Choosing A Power Of Attorney After Death

A consultation with an attorney can help you determine which sort of power of attorney you may require. Your attorney can tailor power of attorney forms to your specific need. Powers of attorney fall into several major categories, including:

What Happens When A Durable Power Of Attorney Expires?

Unless they are named executors in your valid will after death, your durable general power of attorney carers, agent as well as family members lose the capacity to manage your estate at the time of your death. Unless additionally appointed as your executor, the agents named in your power of attorney documents can no longer make decisions for your estate. If you have a will, the executor of your estate is in charge of all assets from the time of your death forward.
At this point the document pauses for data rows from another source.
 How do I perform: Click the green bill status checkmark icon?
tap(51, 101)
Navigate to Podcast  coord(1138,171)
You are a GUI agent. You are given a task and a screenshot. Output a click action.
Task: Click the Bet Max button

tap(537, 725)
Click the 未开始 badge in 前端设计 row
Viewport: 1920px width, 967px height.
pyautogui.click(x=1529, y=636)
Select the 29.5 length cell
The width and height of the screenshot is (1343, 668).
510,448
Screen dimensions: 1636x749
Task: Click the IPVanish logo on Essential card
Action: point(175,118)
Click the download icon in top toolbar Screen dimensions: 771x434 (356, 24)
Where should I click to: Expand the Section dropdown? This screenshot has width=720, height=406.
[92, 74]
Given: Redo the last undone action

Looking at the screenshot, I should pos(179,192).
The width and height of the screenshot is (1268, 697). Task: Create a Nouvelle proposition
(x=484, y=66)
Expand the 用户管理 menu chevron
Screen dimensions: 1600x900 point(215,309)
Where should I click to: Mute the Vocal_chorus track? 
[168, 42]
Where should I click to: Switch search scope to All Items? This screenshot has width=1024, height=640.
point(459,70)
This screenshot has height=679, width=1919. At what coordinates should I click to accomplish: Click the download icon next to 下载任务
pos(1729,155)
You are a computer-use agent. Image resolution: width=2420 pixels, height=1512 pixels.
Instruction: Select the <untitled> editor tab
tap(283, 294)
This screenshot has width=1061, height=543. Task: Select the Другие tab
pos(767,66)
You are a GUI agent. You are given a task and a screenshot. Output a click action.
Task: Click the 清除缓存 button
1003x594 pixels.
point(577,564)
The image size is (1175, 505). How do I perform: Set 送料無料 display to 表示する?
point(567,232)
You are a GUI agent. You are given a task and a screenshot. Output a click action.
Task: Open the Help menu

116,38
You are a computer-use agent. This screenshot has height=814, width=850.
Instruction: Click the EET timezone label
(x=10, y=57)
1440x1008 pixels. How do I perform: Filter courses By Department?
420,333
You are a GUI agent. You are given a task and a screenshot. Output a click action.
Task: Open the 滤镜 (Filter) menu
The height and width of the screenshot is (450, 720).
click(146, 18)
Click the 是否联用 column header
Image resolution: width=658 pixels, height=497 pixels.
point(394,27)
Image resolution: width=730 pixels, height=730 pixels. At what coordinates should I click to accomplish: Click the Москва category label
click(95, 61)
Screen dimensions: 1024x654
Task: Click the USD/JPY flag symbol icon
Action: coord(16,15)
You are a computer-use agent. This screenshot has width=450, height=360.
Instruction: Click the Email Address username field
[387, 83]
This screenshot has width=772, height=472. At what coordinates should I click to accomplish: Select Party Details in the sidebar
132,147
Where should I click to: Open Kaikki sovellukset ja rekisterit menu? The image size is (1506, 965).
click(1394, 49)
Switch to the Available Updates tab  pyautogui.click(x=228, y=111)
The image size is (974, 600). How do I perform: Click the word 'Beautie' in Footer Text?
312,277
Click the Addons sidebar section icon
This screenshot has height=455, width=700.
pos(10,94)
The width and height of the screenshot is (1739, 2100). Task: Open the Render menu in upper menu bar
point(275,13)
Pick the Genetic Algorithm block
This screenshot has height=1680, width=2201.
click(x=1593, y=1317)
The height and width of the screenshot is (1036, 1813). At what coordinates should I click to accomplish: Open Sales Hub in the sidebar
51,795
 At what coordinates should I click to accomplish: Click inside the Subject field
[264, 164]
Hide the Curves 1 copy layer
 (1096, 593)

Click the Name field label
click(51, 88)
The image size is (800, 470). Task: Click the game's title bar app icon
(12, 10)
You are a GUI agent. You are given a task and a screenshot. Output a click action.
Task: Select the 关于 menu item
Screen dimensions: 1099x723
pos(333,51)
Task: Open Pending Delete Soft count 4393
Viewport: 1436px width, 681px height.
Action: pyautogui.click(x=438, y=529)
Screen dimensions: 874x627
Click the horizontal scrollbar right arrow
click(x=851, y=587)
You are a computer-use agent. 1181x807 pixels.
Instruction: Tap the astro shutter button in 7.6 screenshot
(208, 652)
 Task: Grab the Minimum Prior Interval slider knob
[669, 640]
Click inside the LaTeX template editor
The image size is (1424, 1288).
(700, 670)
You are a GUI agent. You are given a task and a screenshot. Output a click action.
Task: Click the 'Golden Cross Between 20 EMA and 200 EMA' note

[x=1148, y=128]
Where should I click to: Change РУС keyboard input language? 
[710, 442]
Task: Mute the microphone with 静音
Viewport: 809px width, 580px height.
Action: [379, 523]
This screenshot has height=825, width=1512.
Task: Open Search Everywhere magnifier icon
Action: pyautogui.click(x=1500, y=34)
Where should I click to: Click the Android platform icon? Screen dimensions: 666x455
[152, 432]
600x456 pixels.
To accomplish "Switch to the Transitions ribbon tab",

If you die without leaving a will, a judge will appoint an administrator to settle your finances. Someone can ask the judge to be named as the administrator of an estate, but regaining access to the estate's funds can take time. If you named the same person as executor as your durable general power of attorney, that person may still have access to your estate. Otherwise, your estate's choices are made after your death by the chosen executor or administrator.

What Is Death Planning?

Power Of Attorney Planning

A power of attorney is an important aspect of end-of-life preparation because it protects you against a court's ability to make decisions for you if you become incapable. This legal instrument allows you to make decisions about your life and possessions by appointing a trusted agent to represent your best interests. After death, however, a power of attorney loses its authority, and decisions about your assets pass to the executor or administrator of your estate. Making a will and naming a power of attorney agent will help you feel comfortable and secure about your future and the future of your family and loved ones.